**Brief**
Locate "You are a computer-use" in the records below, then copy its line and every following line exactly, without the pictures.
[[ The data, beginning ]]
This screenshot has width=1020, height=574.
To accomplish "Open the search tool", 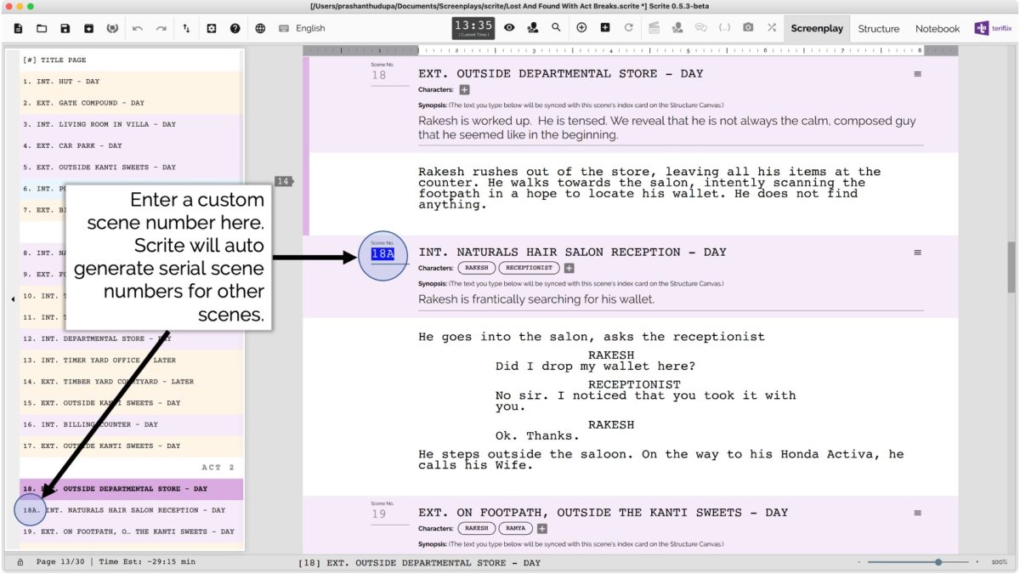I will (x=556, y=28).
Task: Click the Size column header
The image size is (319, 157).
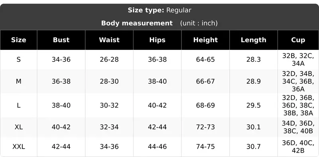Action: [x=18, y=40]
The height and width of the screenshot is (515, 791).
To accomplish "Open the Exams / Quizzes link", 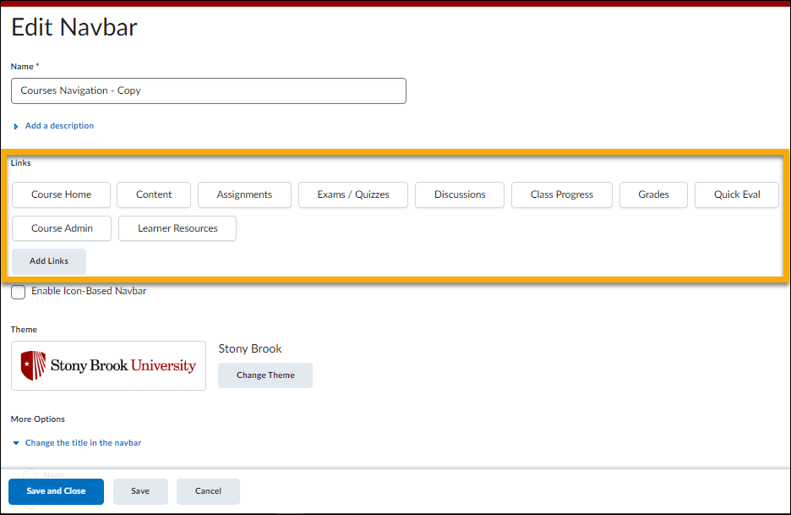I will 352,194.
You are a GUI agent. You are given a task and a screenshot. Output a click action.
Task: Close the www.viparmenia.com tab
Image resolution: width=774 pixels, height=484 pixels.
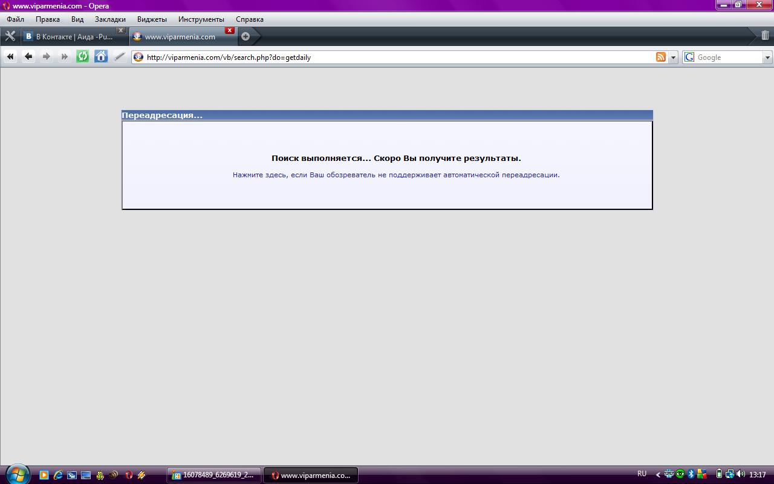pos(230,30)
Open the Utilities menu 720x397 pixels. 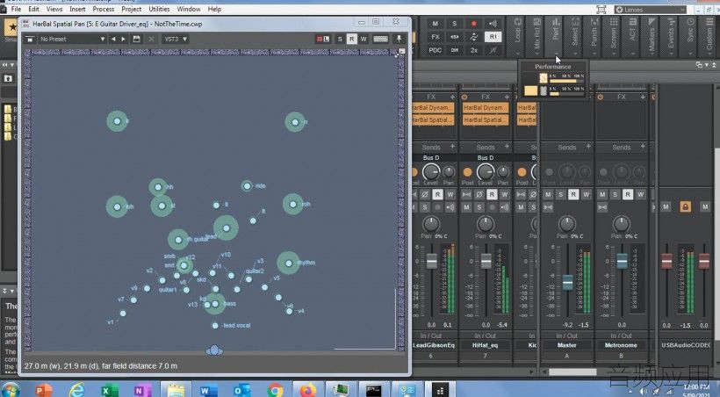[x=159, y=9]
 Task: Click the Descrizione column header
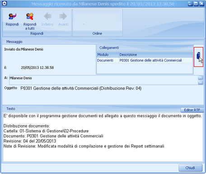pos(156,55)
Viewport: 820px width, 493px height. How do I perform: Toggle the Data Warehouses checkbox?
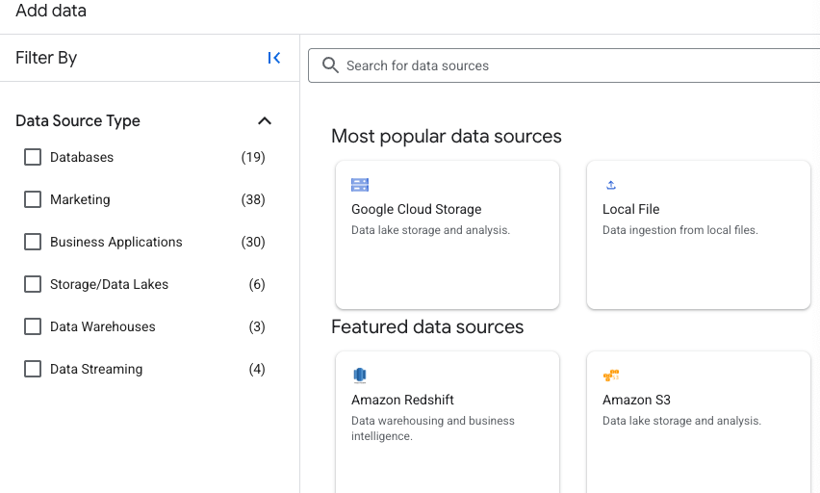click(33, 326)
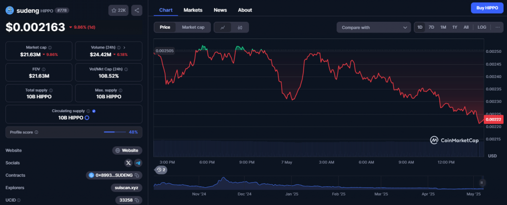Open the suiscan.xyz explorer link
Viewport: 507px width, 205px height.
pyautogui.click(x=126, y=188)
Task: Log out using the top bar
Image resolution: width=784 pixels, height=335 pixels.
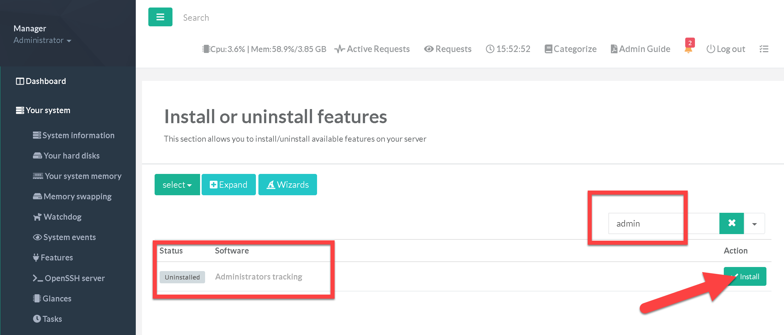Action: [726, 49]
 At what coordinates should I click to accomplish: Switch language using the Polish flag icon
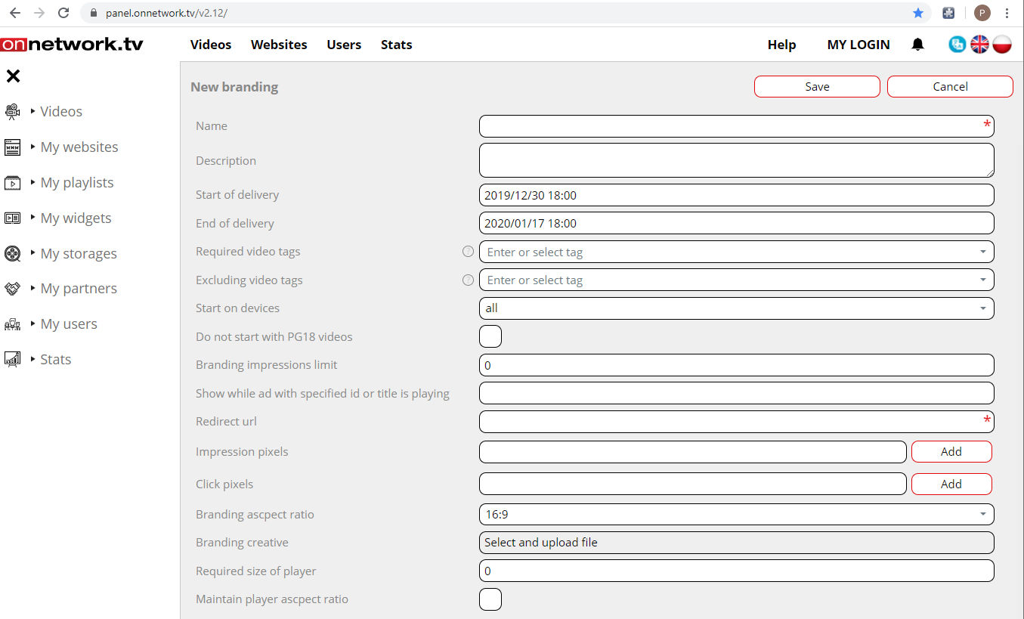coord(1002,45)
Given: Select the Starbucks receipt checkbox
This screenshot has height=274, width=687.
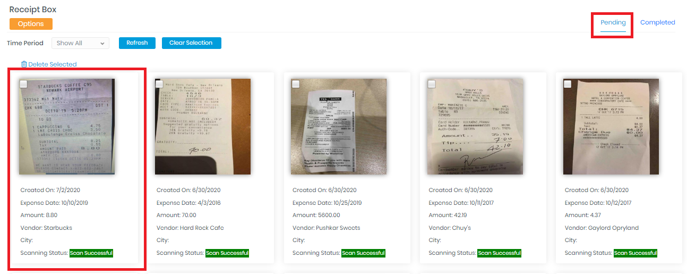Looking at the screenshot, I should click(x=23, y=84).
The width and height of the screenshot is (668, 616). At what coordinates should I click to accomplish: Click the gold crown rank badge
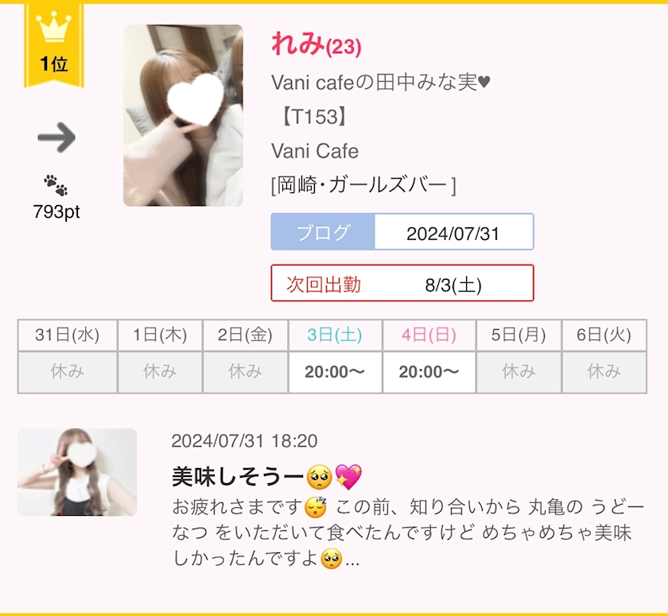(54, 45)
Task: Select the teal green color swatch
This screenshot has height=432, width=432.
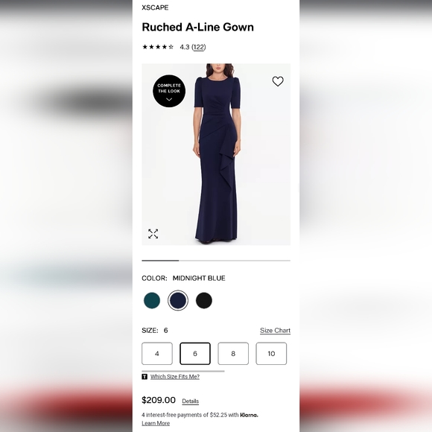Action: pos(152,300)
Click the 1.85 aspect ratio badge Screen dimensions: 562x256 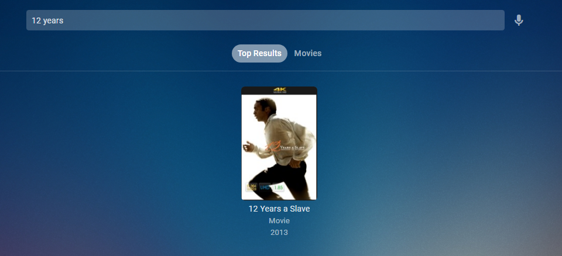[278, 187]
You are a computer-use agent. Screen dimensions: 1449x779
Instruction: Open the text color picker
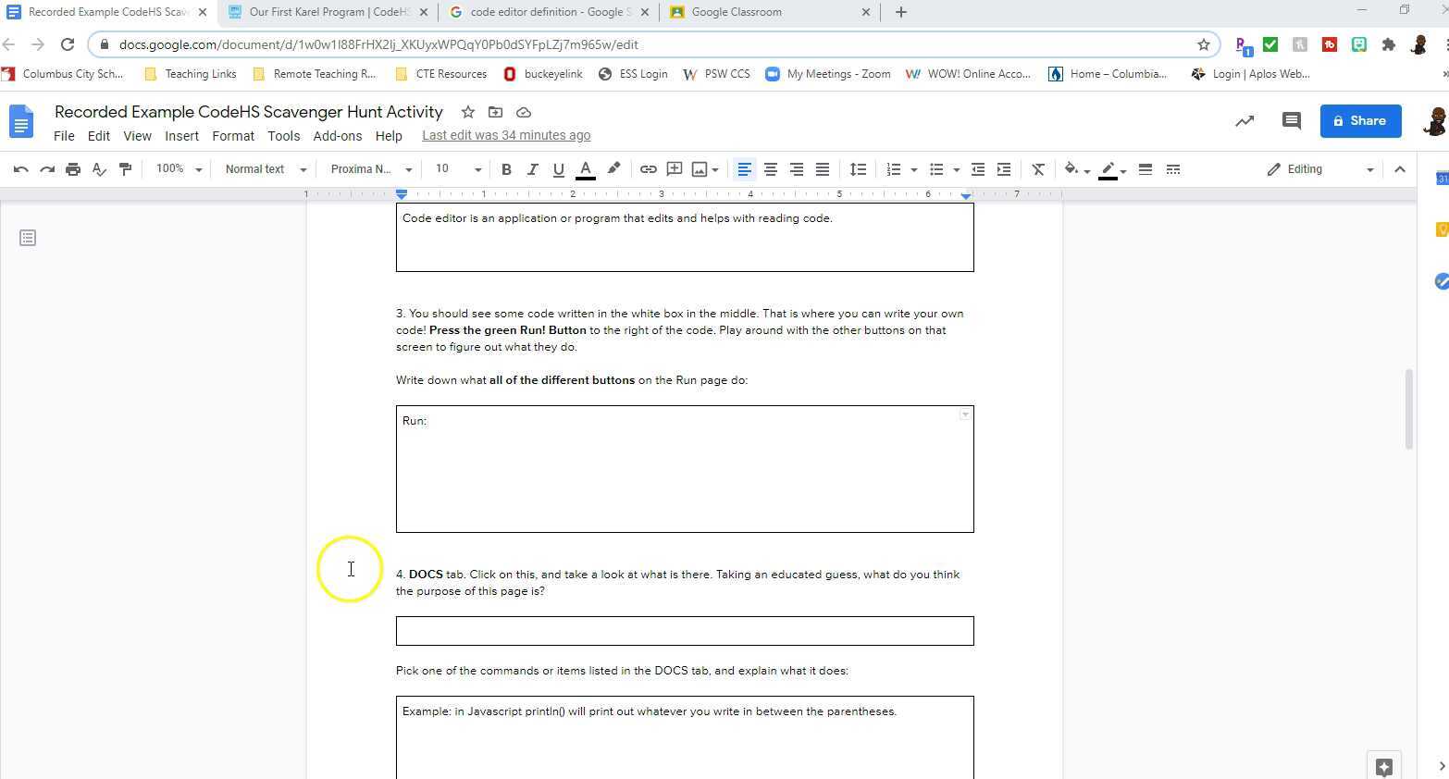[586, 169]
[[ The data, end ]]
**The completed task**
You are a computer-use agent. Screen dimensions: 1449x779
Instruction: Open the text color picker
[586, 169]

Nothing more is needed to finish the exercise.